Setelah seluruh isi surat komplet tertulis di papan, Limbuk disuruh menyalinnya ke dalam kertas surat. Perawan tua anak Cangik itu memang dikenal memiliki tulisan tangan terbaik di antara puluhan peserta pemberantasan buta huruf.
***
Lain adegan. Tunggal cerita.
Di suatu rimba dekat Setra Gandamayit. Tiba-tiba ponokawan Gareng, Petruk, dan Bagong bingung. Surat titipan yang mereka bawa itu sebetulnya ditujukan kepada Ibu Negara mana. Para pemilik saham Ponokawan Cargo itu semula sangat yakin bahwa surat tertuju ke Dewi Banuwati, Ibu Negara Astina. Sebab, di pemberantasan buta huruf itu ada Limbuk dan Cangik. Keduanya abdi Kerajaan Astina.Di Setra Gandamayit mereka baru ingat ternyata peserta didik datang dari berbagai negara. Mayoritasnya malah tidak berasal dari Astina.’’Mungkin surat terbuka ini buat Dewi Tari, Ibu Negara Alengka,’’ kata Petruk.’’Ndak mungkin. Zamannya beda. Kita sekarang hidup di zaman Mahabharata. Dasamuka dan Alengka itu zaman Ramayana,’’ jelas Gareng.

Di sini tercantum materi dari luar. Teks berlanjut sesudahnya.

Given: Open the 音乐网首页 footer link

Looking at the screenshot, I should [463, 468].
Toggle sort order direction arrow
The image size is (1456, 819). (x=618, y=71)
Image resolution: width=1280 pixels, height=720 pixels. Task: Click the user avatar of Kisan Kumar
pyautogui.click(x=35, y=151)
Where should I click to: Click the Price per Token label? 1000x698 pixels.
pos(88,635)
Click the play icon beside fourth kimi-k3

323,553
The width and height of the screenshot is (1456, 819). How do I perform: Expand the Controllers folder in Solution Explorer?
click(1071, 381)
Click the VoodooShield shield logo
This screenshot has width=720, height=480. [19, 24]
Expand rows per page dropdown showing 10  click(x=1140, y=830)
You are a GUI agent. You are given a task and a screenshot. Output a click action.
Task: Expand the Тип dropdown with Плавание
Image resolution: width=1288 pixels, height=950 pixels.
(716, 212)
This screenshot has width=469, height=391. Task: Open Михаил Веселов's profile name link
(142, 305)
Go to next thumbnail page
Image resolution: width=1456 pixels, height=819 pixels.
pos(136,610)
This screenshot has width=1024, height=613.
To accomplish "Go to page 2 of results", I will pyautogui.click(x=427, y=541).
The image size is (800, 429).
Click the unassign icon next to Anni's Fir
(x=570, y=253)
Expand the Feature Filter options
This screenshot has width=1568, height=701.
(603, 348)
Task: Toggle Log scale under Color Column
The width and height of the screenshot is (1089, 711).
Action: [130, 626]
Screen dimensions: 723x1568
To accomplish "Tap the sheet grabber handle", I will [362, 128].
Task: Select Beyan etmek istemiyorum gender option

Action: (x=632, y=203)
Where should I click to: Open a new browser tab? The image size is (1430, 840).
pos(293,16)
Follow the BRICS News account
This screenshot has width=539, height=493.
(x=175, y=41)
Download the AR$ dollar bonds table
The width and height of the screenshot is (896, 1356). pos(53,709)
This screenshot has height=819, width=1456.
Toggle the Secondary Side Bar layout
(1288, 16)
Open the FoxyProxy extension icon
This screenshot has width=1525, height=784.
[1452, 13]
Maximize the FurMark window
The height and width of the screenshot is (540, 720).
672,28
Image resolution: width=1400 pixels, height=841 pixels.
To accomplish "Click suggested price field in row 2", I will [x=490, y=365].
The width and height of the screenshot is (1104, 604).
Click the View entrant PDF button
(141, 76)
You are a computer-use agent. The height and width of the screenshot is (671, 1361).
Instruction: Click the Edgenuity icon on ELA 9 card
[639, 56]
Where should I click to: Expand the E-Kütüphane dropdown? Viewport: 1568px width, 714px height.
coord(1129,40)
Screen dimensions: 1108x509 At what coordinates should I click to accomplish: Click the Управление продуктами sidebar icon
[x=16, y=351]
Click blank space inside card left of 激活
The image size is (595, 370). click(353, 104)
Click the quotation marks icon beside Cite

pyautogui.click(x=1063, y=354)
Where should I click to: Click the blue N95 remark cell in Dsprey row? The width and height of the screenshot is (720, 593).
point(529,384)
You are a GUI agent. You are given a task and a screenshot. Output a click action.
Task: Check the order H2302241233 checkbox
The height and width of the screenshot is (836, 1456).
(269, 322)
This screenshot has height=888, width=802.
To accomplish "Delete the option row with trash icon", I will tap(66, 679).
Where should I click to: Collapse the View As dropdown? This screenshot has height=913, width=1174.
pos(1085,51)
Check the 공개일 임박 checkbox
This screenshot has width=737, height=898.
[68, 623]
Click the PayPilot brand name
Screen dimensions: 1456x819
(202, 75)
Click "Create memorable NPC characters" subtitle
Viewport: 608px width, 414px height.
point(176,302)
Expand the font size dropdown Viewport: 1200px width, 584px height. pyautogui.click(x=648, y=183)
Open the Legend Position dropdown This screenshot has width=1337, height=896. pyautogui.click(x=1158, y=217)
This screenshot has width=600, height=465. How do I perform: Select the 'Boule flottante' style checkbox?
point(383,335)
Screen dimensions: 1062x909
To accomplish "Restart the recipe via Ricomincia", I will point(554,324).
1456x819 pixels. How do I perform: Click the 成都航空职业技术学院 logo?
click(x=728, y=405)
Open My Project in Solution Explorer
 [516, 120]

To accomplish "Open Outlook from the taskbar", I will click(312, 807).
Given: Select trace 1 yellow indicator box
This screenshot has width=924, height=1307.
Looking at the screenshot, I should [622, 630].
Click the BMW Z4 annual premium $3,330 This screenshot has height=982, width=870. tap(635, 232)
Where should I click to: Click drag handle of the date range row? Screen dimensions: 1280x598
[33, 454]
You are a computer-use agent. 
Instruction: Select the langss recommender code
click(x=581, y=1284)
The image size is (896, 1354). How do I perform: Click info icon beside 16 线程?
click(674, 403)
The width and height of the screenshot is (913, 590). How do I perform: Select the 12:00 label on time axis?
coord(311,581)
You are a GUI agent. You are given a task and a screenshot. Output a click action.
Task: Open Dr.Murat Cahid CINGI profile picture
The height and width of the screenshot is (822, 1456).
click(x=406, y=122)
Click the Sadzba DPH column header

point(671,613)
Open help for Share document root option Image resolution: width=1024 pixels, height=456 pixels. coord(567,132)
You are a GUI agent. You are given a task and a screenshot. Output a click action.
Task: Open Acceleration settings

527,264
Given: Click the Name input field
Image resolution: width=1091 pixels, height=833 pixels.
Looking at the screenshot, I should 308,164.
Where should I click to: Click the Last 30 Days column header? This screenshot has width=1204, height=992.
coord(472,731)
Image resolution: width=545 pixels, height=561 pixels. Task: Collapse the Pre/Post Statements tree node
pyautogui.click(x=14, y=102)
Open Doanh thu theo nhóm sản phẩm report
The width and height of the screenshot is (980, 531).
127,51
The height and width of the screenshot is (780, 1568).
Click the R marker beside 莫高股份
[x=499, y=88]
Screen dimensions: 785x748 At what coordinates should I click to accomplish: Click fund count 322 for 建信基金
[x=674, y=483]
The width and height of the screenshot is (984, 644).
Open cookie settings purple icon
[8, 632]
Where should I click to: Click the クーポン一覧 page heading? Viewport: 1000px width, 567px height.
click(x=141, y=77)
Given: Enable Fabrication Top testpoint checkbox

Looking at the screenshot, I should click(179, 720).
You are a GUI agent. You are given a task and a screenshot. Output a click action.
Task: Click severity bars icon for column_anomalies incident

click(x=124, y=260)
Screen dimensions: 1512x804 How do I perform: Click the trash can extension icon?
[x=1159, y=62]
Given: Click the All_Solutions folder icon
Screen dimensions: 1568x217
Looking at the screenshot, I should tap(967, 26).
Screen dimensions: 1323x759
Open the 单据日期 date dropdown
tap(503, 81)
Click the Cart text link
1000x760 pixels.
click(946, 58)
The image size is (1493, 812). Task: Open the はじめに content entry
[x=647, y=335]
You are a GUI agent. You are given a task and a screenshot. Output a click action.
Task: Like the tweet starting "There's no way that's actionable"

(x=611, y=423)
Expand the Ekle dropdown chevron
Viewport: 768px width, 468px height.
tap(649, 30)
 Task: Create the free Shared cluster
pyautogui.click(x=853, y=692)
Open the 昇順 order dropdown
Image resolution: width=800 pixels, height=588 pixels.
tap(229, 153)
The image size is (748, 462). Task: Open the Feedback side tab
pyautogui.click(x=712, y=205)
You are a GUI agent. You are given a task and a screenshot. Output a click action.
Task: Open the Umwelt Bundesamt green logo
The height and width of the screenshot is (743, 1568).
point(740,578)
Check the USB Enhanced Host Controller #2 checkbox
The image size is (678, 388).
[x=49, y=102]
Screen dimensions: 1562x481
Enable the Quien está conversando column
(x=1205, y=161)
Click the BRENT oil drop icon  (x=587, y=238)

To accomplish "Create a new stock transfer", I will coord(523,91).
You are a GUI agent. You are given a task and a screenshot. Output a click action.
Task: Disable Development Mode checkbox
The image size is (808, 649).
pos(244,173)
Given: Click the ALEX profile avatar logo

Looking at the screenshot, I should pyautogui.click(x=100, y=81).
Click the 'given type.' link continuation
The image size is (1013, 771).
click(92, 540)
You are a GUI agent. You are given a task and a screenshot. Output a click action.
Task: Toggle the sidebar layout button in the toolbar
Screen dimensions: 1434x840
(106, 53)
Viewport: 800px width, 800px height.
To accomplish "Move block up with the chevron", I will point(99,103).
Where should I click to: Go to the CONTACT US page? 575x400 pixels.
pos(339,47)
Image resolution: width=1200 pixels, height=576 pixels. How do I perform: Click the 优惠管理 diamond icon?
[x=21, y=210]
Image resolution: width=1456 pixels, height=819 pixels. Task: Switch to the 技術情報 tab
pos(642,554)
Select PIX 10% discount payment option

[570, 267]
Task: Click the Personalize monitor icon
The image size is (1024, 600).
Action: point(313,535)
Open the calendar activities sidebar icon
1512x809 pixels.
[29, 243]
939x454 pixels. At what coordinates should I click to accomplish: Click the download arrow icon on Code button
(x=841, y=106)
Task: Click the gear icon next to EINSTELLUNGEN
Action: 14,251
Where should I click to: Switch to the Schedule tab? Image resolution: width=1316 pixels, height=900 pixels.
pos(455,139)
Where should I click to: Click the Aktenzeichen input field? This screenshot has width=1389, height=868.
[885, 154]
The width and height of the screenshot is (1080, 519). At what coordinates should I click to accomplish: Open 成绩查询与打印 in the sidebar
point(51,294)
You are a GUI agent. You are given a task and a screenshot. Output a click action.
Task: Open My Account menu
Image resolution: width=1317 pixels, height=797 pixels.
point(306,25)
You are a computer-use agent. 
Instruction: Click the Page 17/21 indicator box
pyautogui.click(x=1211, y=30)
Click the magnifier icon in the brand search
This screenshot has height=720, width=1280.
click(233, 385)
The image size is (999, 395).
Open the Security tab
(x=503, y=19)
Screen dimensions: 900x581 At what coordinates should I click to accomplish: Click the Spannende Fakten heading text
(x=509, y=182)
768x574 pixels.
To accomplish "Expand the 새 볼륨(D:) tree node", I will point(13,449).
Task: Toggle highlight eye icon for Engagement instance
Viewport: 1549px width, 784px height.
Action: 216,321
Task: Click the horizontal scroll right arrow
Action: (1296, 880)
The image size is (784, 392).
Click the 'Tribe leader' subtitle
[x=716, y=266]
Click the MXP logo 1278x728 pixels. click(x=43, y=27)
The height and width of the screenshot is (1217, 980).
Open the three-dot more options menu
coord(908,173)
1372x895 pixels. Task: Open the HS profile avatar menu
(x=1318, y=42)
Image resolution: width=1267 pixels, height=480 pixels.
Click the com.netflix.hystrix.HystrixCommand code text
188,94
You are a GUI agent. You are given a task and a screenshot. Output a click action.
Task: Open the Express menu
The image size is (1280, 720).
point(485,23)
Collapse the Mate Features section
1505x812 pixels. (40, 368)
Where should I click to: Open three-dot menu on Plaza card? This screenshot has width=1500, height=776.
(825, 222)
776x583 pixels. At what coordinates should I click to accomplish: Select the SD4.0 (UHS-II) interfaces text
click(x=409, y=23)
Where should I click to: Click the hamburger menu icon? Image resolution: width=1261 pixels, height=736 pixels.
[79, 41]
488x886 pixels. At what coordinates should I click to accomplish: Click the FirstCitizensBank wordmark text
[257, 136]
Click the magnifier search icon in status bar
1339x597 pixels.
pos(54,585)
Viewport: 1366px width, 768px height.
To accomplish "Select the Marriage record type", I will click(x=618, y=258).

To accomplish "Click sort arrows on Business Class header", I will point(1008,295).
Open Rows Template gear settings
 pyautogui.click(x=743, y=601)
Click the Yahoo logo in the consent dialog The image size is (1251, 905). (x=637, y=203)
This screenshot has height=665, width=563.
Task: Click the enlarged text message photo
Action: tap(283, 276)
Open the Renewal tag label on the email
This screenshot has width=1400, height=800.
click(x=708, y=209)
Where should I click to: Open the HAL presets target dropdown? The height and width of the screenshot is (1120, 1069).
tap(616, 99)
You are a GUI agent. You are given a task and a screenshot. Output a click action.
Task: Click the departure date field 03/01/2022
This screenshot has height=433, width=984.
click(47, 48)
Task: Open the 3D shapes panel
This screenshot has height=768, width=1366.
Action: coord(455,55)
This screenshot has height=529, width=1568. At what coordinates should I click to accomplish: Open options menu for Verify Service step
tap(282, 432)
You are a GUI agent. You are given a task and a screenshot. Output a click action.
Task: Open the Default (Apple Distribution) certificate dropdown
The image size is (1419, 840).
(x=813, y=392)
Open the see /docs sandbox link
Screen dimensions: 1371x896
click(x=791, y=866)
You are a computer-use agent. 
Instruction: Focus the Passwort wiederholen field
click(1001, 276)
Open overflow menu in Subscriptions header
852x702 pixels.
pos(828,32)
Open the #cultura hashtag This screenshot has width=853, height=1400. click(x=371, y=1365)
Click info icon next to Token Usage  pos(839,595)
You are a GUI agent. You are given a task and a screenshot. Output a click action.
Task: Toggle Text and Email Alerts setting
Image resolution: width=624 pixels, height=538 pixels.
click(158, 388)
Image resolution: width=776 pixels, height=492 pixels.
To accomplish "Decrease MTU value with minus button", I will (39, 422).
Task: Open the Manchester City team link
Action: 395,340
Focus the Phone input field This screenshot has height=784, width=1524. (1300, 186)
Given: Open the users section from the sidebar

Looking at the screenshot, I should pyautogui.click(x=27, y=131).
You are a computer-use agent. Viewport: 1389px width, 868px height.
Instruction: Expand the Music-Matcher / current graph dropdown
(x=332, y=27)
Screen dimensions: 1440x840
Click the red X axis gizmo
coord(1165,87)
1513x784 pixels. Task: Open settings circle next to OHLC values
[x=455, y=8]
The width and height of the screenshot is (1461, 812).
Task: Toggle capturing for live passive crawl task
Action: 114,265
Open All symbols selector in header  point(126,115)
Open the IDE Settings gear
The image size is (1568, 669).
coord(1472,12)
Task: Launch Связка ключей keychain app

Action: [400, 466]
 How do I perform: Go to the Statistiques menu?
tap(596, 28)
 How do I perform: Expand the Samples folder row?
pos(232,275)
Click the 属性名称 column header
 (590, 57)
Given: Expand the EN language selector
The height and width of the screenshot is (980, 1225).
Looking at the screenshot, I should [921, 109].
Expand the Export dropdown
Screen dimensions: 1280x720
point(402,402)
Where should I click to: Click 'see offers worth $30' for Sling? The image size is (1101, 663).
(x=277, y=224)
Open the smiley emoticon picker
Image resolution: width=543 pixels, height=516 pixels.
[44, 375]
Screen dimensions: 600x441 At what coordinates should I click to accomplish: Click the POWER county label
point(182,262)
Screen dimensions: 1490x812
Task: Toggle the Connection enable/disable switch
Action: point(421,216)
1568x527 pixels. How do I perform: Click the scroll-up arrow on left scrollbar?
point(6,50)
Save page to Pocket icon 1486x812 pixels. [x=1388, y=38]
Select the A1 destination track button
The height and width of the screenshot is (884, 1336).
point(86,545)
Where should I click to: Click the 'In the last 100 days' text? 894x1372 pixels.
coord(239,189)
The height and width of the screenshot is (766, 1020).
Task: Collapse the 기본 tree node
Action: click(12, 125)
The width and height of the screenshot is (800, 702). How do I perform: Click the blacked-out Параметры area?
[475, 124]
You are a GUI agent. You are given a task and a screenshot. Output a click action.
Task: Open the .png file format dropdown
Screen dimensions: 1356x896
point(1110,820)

’’Atau buat Batari Durga, Ibu Negara Kahyangan, Kang Gareng?’’ kata Bagong asal nyeletuk.
’’Ndak mungkin. Karena di kahyangan ndak ada preman. Lihat saja, surat terbuka ini kebak dengan pertanyaan soal preman, Gong.’’
’’Lha, terus surat ini buat Ibu Negara-ne sapa?”